Mortgage experts have warned against expecting too much from the dip in inflation forecast by Bank of England governor Mark Carney last week.
In the February inflation report, Carney said inflation is set to fall into negative territory this spring before returning to zero over the third and fourth quarters of the year.
While Carney has been keen to stress the likely short-term nature of any reduction in inflation, he has also emphasised the positive impact on the wallets of UK households, not least thanks to tumbling oil prices.
He said: “The combination of rising wages and falling energy and food prices will help household finances and boost the growth of real take-home pay this year to its fastest rate in a decade. This will support solid growth in consumer spending.”
Intermediary Mortgage Lenders’ Association executive director Peter Williams says mortgage brokers should welcome a short-term improvement in their clients’ earnings.
Williams says: “Eighteen months is a particularly short time in the life of a mortgage, so a pause is something that most people would welcome. If people’s costs are not rising then they have more spending income. We see everything in terms of what happens in terms of wages, and this can only help.”
But Association of Mortgage Intermediaries chief executive Rob Sinclair warns against extrapolating too much from the Bank figures.
“There is the risk of deflation being driven by an oil price dip that is unlikely to be permanent,” he says.
“This is about a large component of the [Consumer Prices Index] number moving because of an impact on international markets. It’s not the UK that is causing this, so we shouldn’t overreact to it. If oil prices start to go back up, the numbers will look very different very quickly.”
Sinclair adds: “It’s a storm in a teacup. I don’t think we are hearing anything new that will impact very much on mortgages in the next three to six months.”
A Council of Mortgage Lenders spokeswoman agreed: “There’s enough economic uncertainty to balance against people getting too excited because they have more money in their pocket.”
Carney says the Bank is willing to use any means necessary to return inflation to its 2 per cent target, leading some to speculate that further reductions in interest rates could follow if a short stint of negative inflation gives way to longer-term deflation.
“The Monetary Policy Committee stands ready to take whatever action is needed, as events unfold, to ensure inflation remains likely to return to target in a timely fashion,” Carney said.

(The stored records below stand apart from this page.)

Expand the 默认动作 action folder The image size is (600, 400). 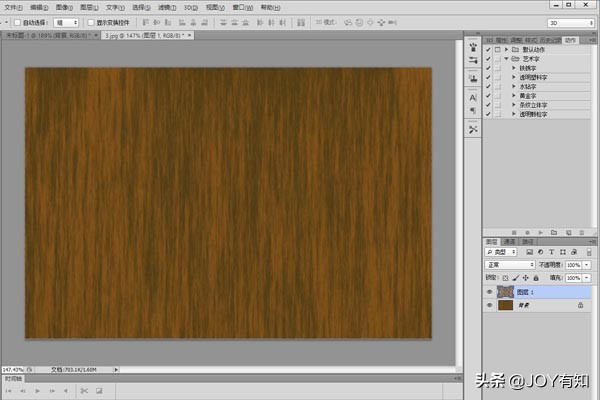point(505,49)
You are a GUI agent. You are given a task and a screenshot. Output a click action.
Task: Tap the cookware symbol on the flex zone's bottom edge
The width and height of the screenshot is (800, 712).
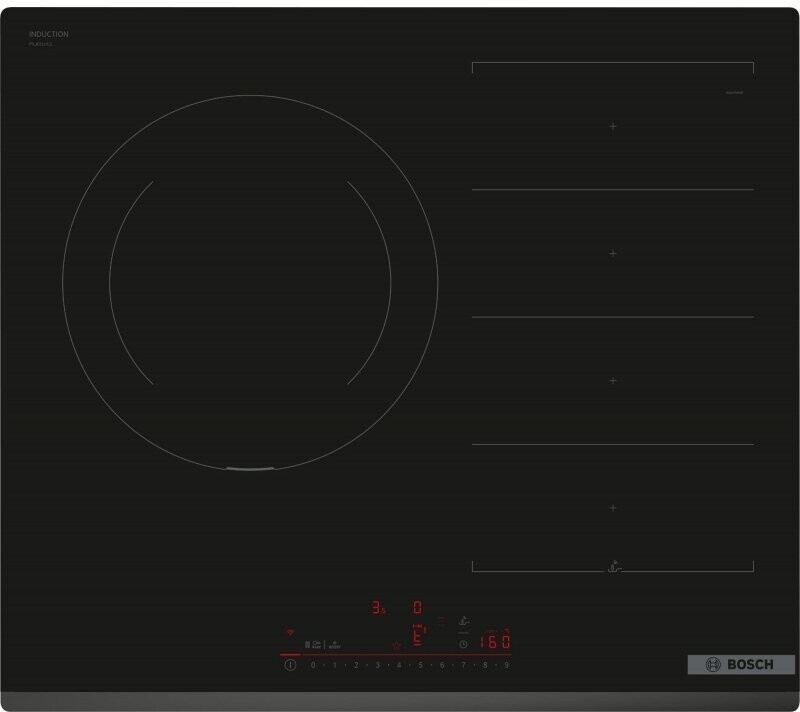[x=612, y=565]
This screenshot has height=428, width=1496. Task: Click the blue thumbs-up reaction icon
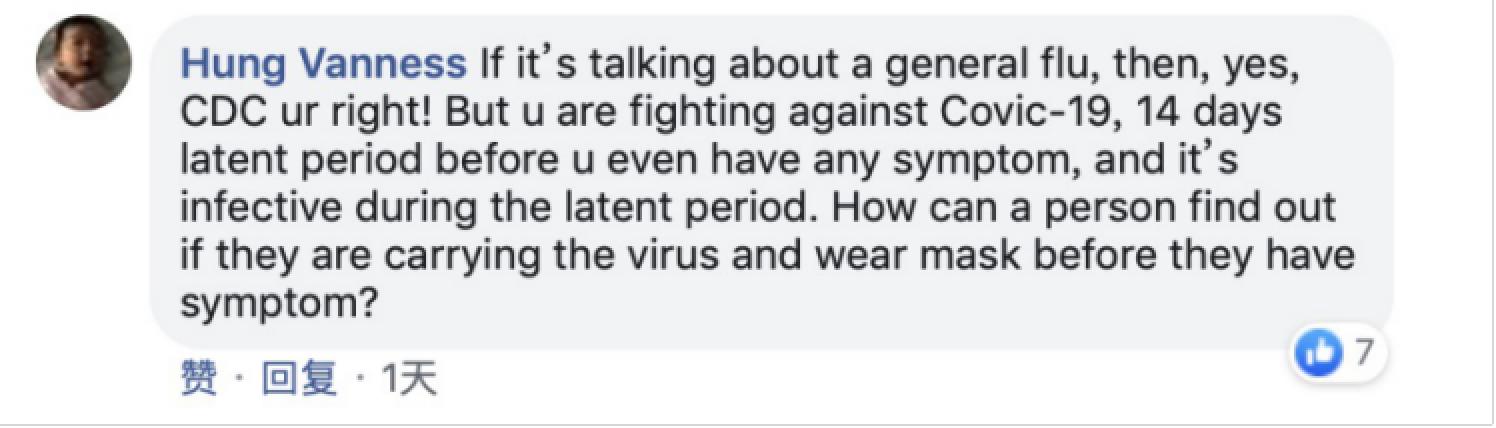click(1318, 352)
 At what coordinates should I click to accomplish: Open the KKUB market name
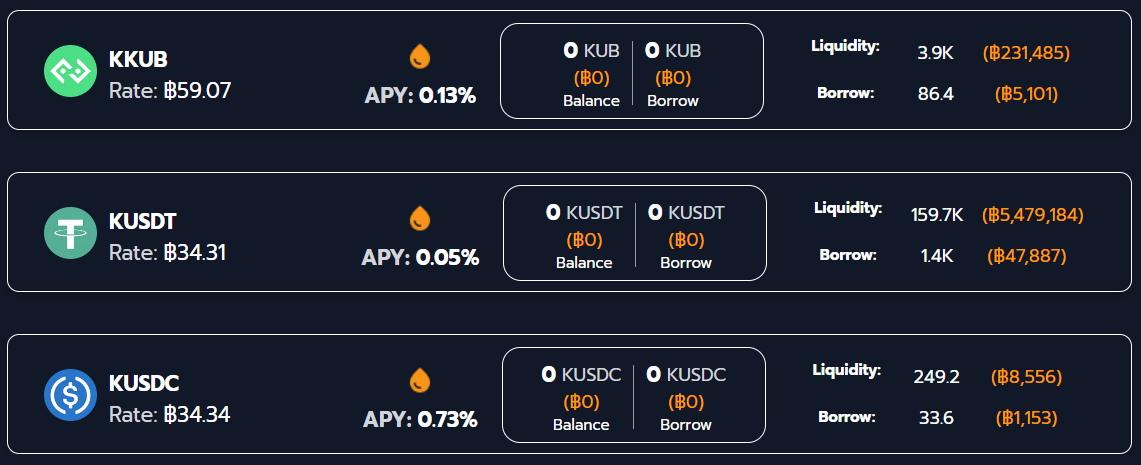pos(138,59)
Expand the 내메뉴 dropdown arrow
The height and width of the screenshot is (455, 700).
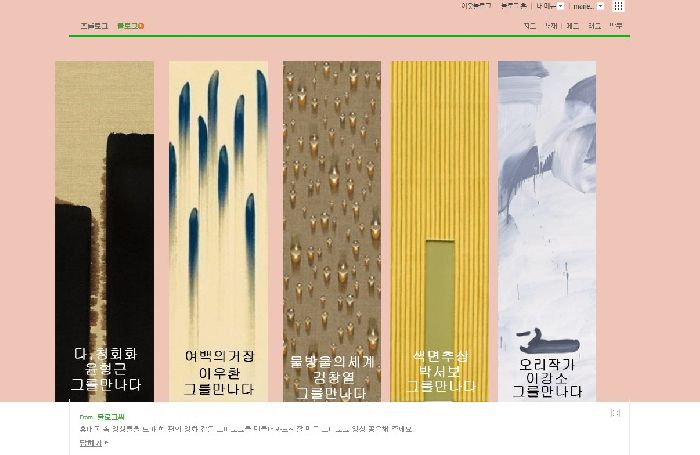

The comments sparked speculation that the MPC could cut the base rate to below the present, record low of 0.5 per cent.
However, Sinclair says a fresh round of cash printing represents a more likely option for the Bank.
“At 0.5 per cent, you can only go to 0.25 per cent or 0 per cent, and that would send a signal to the wider world that things are worse in the UK than anyone might think. Quantitative easing is much more likely than a rate cut.”
Carney maintained that “limited” Bank rate increases implemented at a gradual pace remain probable.
“It’s pretty clear in terms of our central expectation that the most likely next move in monetary policy is an increase in interest rates,” he said.
Williams warns a move towards raising interest rates while real-terms increases in salary are still nascent would also present challenges for consumers.
Figures from the Office for National Statistics indicated in January that average earnings rose 1 per cent between September and November – the second consecutive period in which the ONS recorded above-inflation increases.
The previous figures represented the first time wages had beaten inflation in six years.
“If they are going to raise interest rates, it will push pressure back on people, particularly if wages aren’t still rising,” says Williams. As a result, the medium term forecast remains one of gradual base rate increases over the next two years.
Capital Economics property economist Matthew Pointon believes rates may inch up through the next 22 months. He forecasts a base rate of 1.25 per cent by the end of 2016.
The next opportunity for the Bank of England to change interest rates will be when the Monetary Policy Committee meets over two days in early March.
Regardless, Pointon warns that expectations are sufficiently poor to keep mortgage rates suppressed in the meantime, not least because low levels of applications are generating vicious competition.
Bank figures show that average two-year fixed mortgage rates are at record lows, while numbers of mortgage applications also remain down.
Approvals for purchases averaged 60,000 a month in Q4, below Bank predictions, while the latest forecast suggests approvals will remain flat through Q1.
“We have already seen that interest rate expectations have moved far into the future and that has fed through to rates, which were trending up and are now coming back down,” Pointon says.
“Mortgage rates will likely stay low and could fall even further.”